PASSAGE:
####################

Threat to Iraq, the American strategy on oil
Dipak Basu The Statesman Asia News Network Calcutta
Invasion of Iraq by the Anglo-American forces is becoming a reality now. Although the international community is against it, the United States is not listening. Questions can be raised as to why there is so much urgency to take on Iraq when the much more important issue of international terrorism is still unsolved.
When Taliban and Osama bin Laden groups are thriving in Pakistan and in countries sympathetic to their cause, what is the reason to attack Iraq. The rationale can be found if we look at the international petroleum market and the possible effect of the invasion of Iraq may have on that market.
The international market for oil (petroleum and its by- products) had undergone a dramatic change in 1974 after the Arab- Israel war. To teach a lesson to the Western countries, the Arab oil producing nations had increased the price of crude petroleum by some 400 percent in 1974.
Other non-Arab countries had joined in the sudden upsurge of wealth that had started flowing from the oil consuming countries to the oil producers. The effects were felt in India, too, which was forced to pay almost 75 percent of its export earnings to finance essential imports of oil.
Developing countries have suffered the most. The development efforts in Africa were stopped owing to lack of support from Western nations which went into recession and inflation simultaneously.
Very soon the vast earning of the oil producers started flowing back to the banking system of the West and from there to the Latin American countries. That was the decade of cooperation between the West and the Middle Eastern oil producing countries, which has not ended with the Islamic revolution in Iran.
Iraq, normally a pro-Soviet country, suddenly became an agent of the Western power and invaded Iran. That attack was financed by Saudi Arabia, Kuwait, and other conservative Arab nations and was equipped by the Western power.

####################

OBJECTIVES:
(1) Repeat the article on Iraq and the American oil strategy word for word, in full.
(2) In the listing, reproduce everything from the line containing "The height and" down to the line containing "this page with", both included. Leave the pictures out.

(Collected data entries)
####################

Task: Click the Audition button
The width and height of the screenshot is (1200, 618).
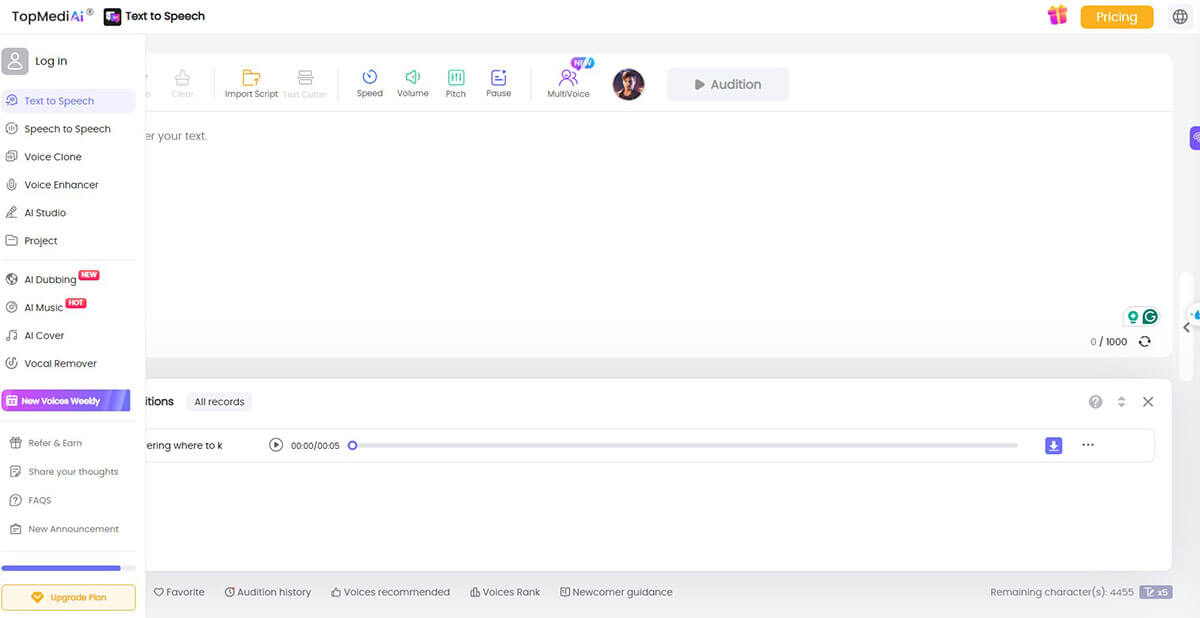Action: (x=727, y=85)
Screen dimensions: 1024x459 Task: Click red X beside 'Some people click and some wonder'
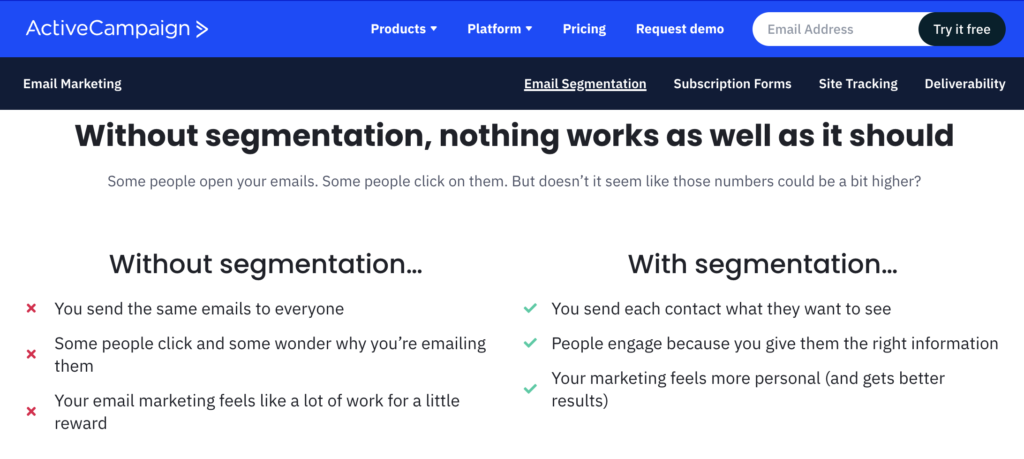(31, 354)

####################

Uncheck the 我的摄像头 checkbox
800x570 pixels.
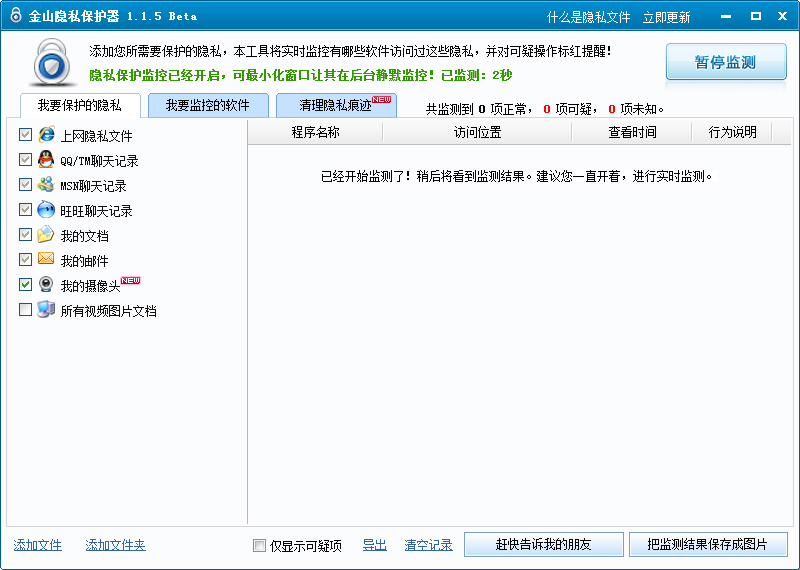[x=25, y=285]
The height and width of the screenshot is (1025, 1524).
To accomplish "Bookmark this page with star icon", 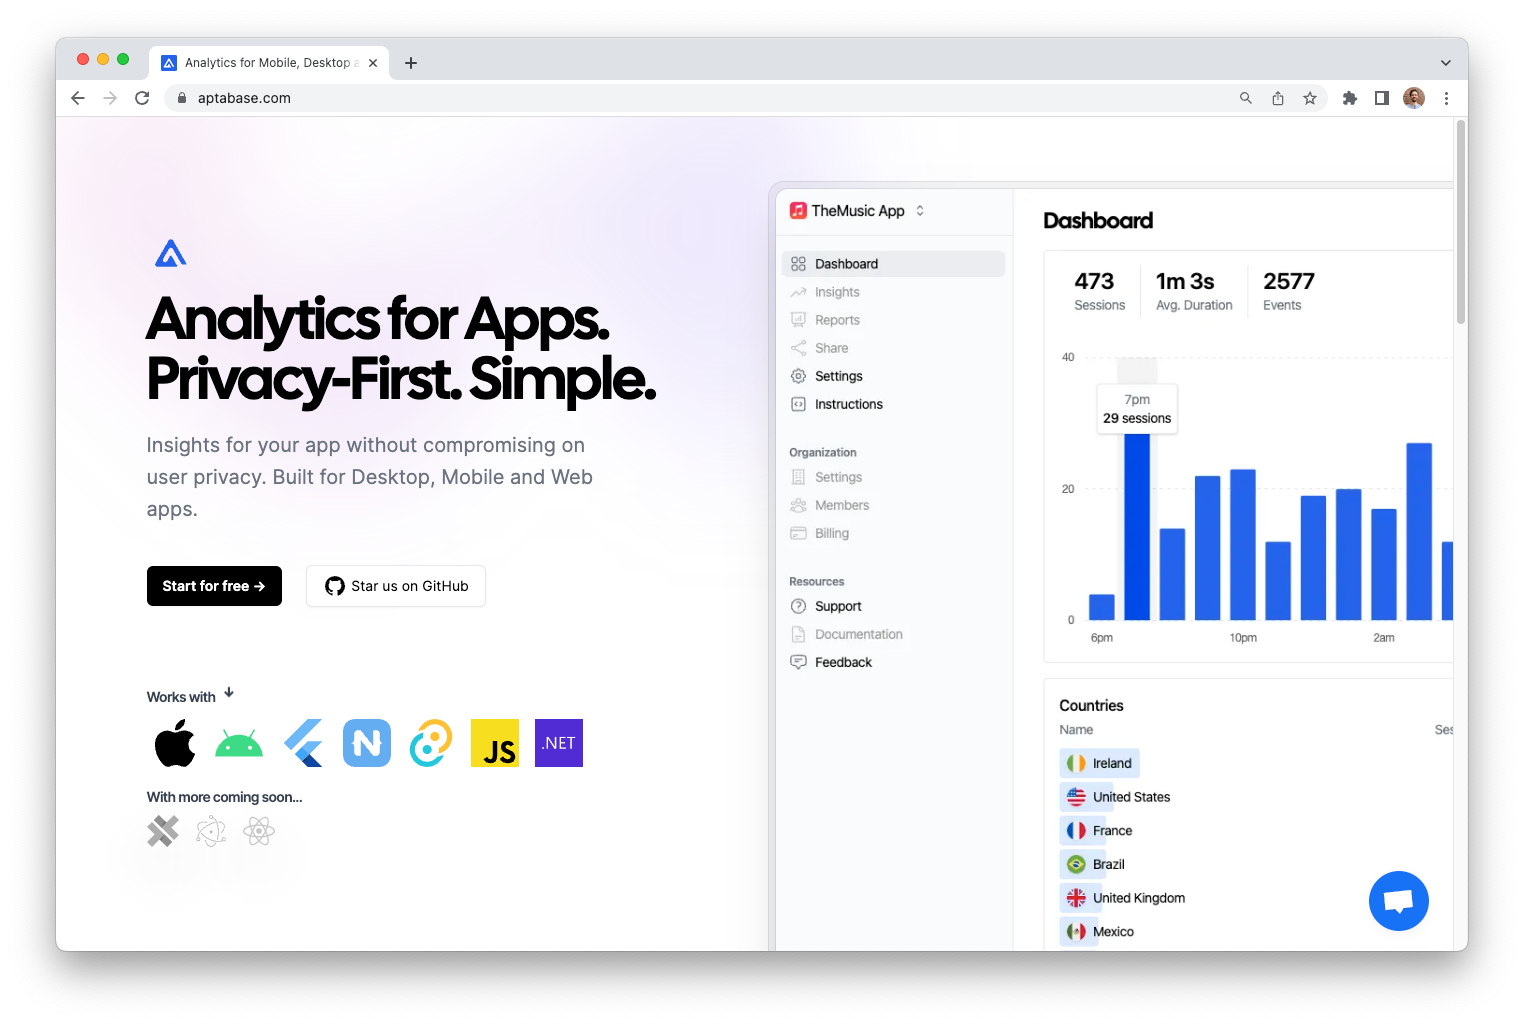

####################

CORRECT ANSWERS:
(1)
Threat to Iraq, the American strategy on oil
Dipak Basu The Statesman Asia News Network Calcutta
Invasion of Iraq by the Anglo-American forces is becoming a reality now. Although the international community is against it, the United States is not listening. Questions can be raised as to why there is so much urgency to take on Iraq when the much more important issue of international terrorism is still unsolved.
When Taliban and Osama bin Laden groups are thriving in Pakistan and in countries sympathetic to their cause, what is the reason to attack Iraq. The rationale can be found if we look at the international petroleum market and the possible effect of the invasion of Iraq may have on that market.
The international market for oil (petroleum and its by- products) had undergone a dramatic change in 1974 after the Arab- Israel war. To teach a lesson to the Western countries, the Arab oil producing nations had increased the price of crude petroleum by some 400 percent in 1974.
Other non-Arab countries had joined in the sudden upsurge of wealth that had started flowing from the oil consuming countries to the oil producers. The effects were felt in India, too, which was forced to pay almost 75 percent of its export earnings to finance essential imports of oil.
Developing countries have suffered the most. The development efforts in Africa were stopped owing to lack of support from Western nations which went into recession and inflation simultaneously.
Very soon the vast earning of the oil producers started flowing back to the banking system of the West and from there to the Latin American countries. That was the decade of cooperation between the West and the Middle Eastern oil producing countries, which has not ended with the Islamic revolution in Iran.
Iraq, normally a pro-Soviet country, suddenly became an agent of the Western power and invaded Iran. That attack was financed by Saudi Arabia, Kuwait, and other conservative Arab nations and was equipped by the Western power.

(2)
The height and width of the screenshot is (1025, 1524).
To accomplish "Bookmark this page with star icon", 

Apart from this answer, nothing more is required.